How can one learn instruction scheduling for Intel. Are the algo of branch prediction and out of order execution revealed in the manual? Thanks.


I don't think it's humanly possible to do it perfectly. Heuristically, the Architecture manual gets you 95% of the way there.

For really detailed insight into code optimization, the Intel Profiler ($$) gives you a lot of tools for precise instruction scheduling (e.g. an indication of which instructions are stalling during execution of your code, useful analysis of cache miss rates, and which instructions caused those cache misses). ARM also provides a profiler that may do the same for ARM chips, but it is insanely expensive.

You can make do with LINUX stochastic profilers, but it may be helpful to have some utility code that provides dumps of relevant profiling registers for your CPU (e.g. L1, L2,L3 cache missed counts, missed-branch counts, processor stall counts, &c.) I'm not sure what x86 processors provide; but writing code to dump ARM profiling registers proved to be incredibly useful in a recent profiling and optimization misadventure.

Fwiw, unless you're using instructions that don't map well onto high-level languages, it's pretty difficult to beat well-tweaked GCC-generated code by more than a few percent. I imagine LLVM is the same. Unless you're writing code whose wellfare depends on whether it's 3% faster than a competitor, it's probably not worth it to drop into assembler.

With a bit of tweaking you can even get all the major C/C++ compilers to generate SIMD code that's consistently annoyingly good from non-SIMD C/C++ by encouraging the compilers to perform SIMD vectorization optimizations.

The other way to learn is to do. Profile EVERYTHING with a stochastic profiler. Tweak based on your necessarily limited understanding of the architecture. Profile again to confirm that your optimization actually is valid. Repeat until done.


It's proprietary but somewhat amenable to exploring through experiment.

The heuristics go something like:

1. Find out what execution ports your processor has. E.g. it can probably do two 256bit loads from L1 cache each cycle and probably can't do two stores. It can do arithmetic at the same time. Beware collisions between your arithmetic and address calculations.

2. Look for some indication of what the register files are - you don't want to read from a register immediately and probably don't want to wait too long either, and there's a load of latency hiding renaming going on in the background. This one seems especially poorly documented.
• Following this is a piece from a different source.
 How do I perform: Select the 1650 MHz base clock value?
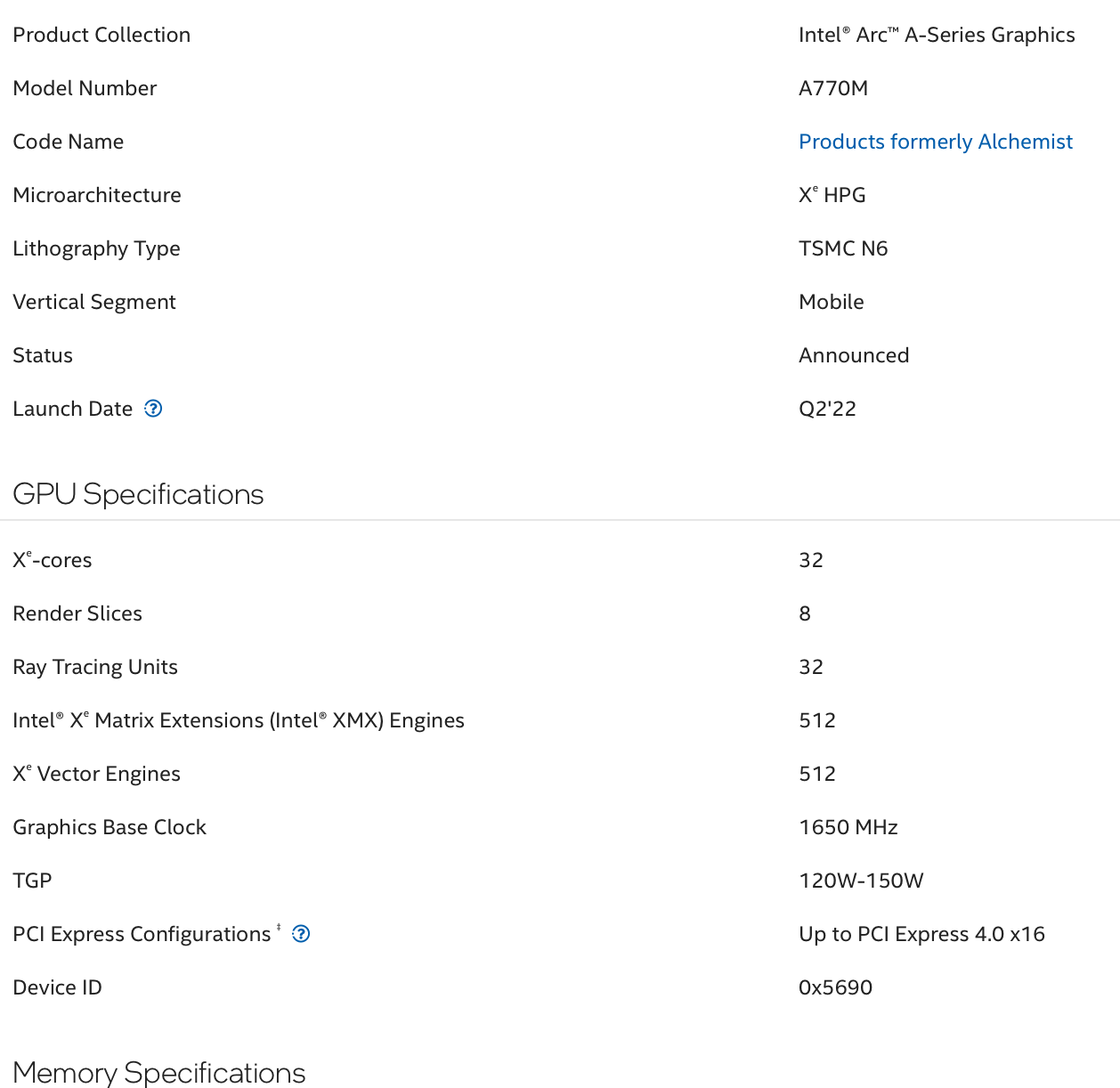(848, 827)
3. Aim is to order instructions so that the dynamic scheduler has an easier time keeping the ports occupied and so that stalls on register access are unlikely

4. Choosing different instructions may make that work better in a gnarly NP over NP sort of fashion

5. Moving redundant or reversible calculations across branches can be a good idea

The DSP chips are much more fun to schedule in the compiler as branches are usually cheaper and there's probably no reordering happening at runtime.
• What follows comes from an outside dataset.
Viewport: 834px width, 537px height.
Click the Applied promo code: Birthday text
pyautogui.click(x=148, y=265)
Some of the information you want is published by Intel. Some of is better found on https://uops.info/ or in Peter Cordes's answers on StackOverflow or in the comments section of Agner Fog's web site. Some of it you must determine experimentally. Empirically modern compilers do not fully exploit much of this knowledge, though e.g. LLVM-MCA proves that they contain a good bit of it.


For HPC code that aims to run on intel cpu. Do you recommend compiler like intel OneAPI c compiler over LLVM or GCC? Before one starting to profile / invest time on reading manual on specific compiler.


Anecdotally, GCC seems to do a startlingly good job of instruction scheduling, on x86 and ARM. I've always wondered what sort of architecture models the big compilers have, and have been meaning to browse the source code to find out for some time. Does anyone know?


> or you can use a setcc with a results flag from something you already computed

Funny enough, on large CPUs this can be slower than recomputing something, because they don't like long dependency chains and sometimes even have penalties for reading a register that hasn't been written for hundreds of instructions.